According to a landmark report issued by international watchdog Global Witness, more than $750 million in mining revenues never reached national coffers between 2013 and 2015. Representing more than a fifth of all income from the mining industry, that figure swells even further (to $1.3 billion) when state bodies other than the national treasury are taken into account. Most of that money went missing after being paid to secretive state-owned mining giant Gécamines, which receives more than $100 million per year from private companies in the country’s mining sector, but passes on mere pennies to the state. Though Gécamines contributes little to the public coffers, it has somehow found the wherewithal to pay off loans for Dan Gertler, a friend of the president’s.
It is these kinds of practices that contribute to the country’s vast inequality, which – if corruption continues unabated – will only be exacerbated by the new mining code. Although Kabila has promised to step down after elections, his hardline stance regarding the mining industry suggests he has other ideas in mind.
Another factor which has facilitated Kabila’s grip on power thus far has been the regime’s constant harassment of the opposition and persecution of political leaders – but there are signs that the opposition’s disarray is changing fast. The emergence of a new coalition named “Together for Change” has united a fragmented political spectrum and could well pose the biggest threat to Kabila’s tenure to date. The movement is spearheaded by the businessman and politician Moïse Katumbi, who is currently in self-imposed exile due to charges of real estate fraud laid at his door by Kabila. Katumbi contends that all allegations are entirely fabricated and has vowed to return to his homeland by June to cement his candidacy.
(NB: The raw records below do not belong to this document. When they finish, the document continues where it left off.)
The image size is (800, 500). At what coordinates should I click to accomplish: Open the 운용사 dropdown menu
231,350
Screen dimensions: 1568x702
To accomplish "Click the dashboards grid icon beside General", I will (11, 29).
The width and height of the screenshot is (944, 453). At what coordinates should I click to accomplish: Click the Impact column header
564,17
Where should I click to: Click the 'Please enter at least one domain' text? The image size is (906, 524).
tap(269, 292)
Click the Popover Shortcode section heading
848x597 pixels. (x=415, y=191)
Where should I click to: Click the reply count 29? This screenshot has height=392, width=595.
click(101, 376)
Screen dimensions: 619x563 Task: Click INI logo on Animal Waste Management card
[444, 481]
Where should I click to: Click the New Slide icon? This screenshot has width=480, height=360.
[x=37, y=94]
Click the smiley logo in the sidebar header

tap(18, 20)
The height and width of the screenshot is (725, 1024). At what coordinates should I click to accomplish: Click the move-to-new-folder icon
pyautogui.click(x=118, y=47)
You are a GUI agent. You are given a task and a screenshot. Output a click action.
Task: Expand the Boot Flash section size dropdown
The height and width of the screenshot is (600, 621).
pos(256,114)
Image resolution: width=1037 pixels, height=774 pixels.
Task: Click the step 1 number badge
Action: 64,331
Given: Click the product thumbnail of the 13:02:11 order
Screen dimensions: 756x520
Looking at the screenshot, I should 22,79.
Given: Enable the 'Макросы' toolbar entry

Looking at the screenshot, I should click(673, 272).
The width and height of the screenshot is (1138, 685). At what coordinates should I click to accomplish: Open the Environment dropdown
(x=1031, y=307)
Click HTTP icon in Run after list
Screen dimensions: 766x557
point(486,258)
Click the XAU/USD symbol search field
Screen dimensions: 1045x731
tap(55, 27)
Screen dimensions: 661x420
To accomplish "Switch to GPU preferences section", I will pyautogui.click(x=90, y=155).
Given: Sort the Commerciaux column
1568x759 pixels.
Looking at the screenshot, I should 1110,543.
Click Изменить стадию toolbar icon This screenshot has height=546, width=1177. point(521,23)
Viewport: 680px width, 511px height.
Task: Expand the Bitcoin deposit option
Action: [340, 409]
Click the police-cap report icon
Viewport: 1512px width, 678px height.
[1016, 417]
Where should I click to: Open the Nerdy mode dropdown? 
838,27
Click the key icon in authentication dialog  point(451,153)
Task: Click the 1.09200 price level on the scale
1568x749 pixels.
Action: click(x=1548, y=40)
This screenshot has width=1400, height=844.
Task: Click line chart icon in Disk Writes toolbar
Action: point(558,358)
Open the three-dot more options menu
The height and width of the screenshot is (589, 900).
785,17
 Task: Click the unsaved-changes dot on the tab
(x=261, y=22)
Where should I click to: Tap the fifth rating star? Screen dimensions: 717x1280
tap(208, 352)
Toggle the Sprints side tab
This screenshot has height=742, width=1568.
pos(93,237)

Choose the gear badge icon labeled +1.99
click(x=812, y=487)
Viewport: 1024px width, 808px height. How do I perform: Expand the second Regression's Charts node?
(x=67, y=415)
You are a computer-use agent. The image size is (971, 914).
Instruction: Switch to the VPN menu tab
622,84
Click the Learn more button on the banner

For his part, Katumbi has condemned the introduction of the new mining code, claiming it only adds to the DRC’s climate of instability and further discourages foreign investment. If elected, he has promised to thrash out a fairer agreement with mining companies and stamp out corruption at the highest levels.
Paved with good intentions
Samsung’s decision to source its cobalt directly from the supplier might well represent the first step in respecting best practice guidelines, but it’s just a drop in the ocean when compared with the magnitude of the challenge. Without a more comprehensive reform of the entire mining and tax system, which would place transparency and integrity at every stage of the supply chain, Samsung’s move is little more than a “tick-the-box” exercise.
Unless such a scenario comes to pass, the proceeds from cobalt, copper, and the DRC’s myriad other exports will surely continue to find their way into the wrong pockets and stay there. If that happens, all the momentum Katumbi and the opposition can muster might not be enough to oust Kabila and save the Congolese people from decades of oppression and poverty.